::: Data shown
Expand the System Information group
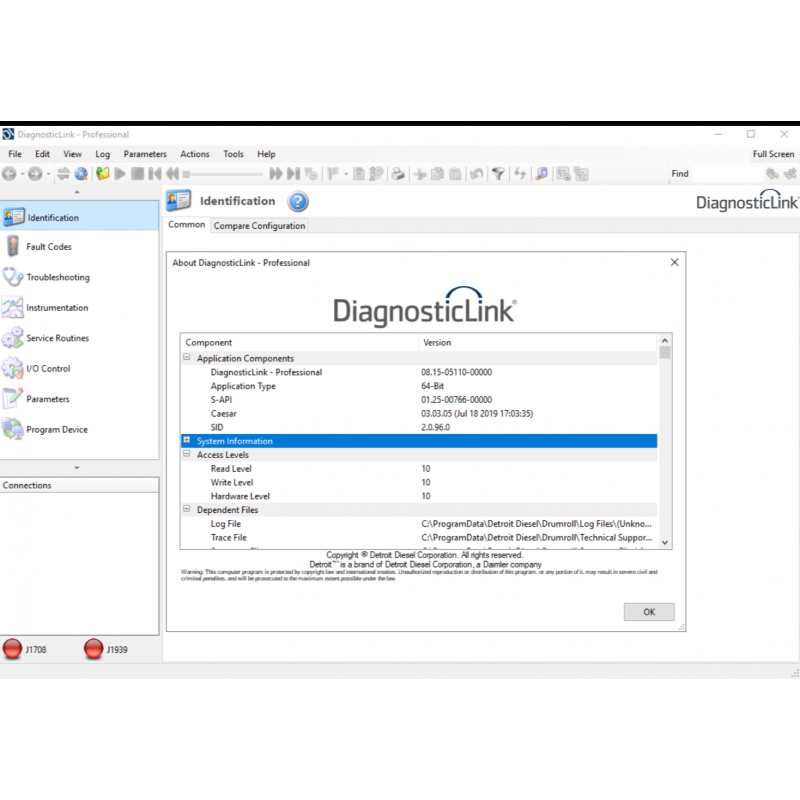The image size is (800, 800). (187, 441)
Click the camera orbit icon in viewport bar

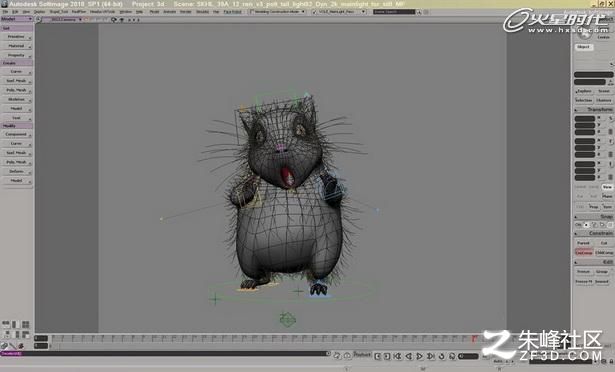pyautogui.click(x=114, y=19)
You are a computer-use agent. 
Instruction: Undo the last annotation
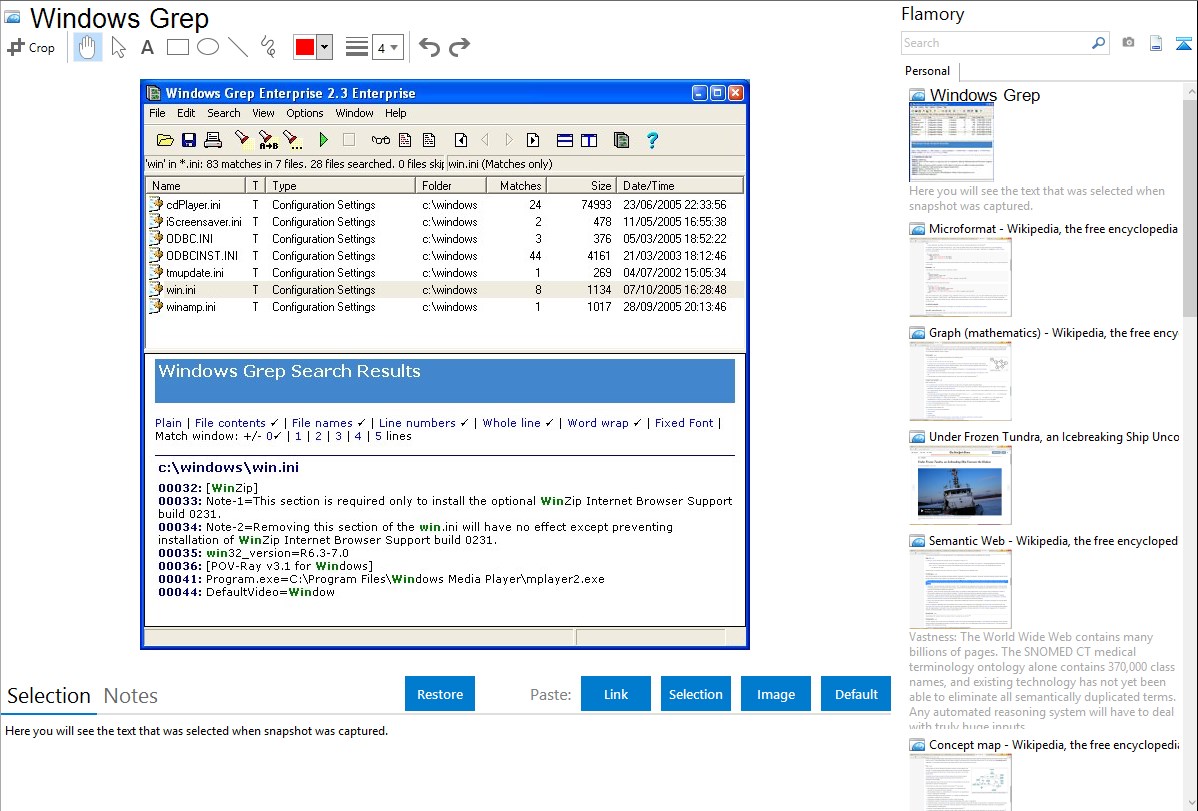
::::::
• **Task goal**:
Output the line that contains "Click the camera orbit icon in viewport bar" and every subsequent line through the end of the entries, exactly as given, without pictures.

• **Output of the exercise**:
Click the camera orbit icon in viewport bar

pyautogui.click(x=114, y=19)
You are a computer-use agent. 
Instruction: Undo the last annotation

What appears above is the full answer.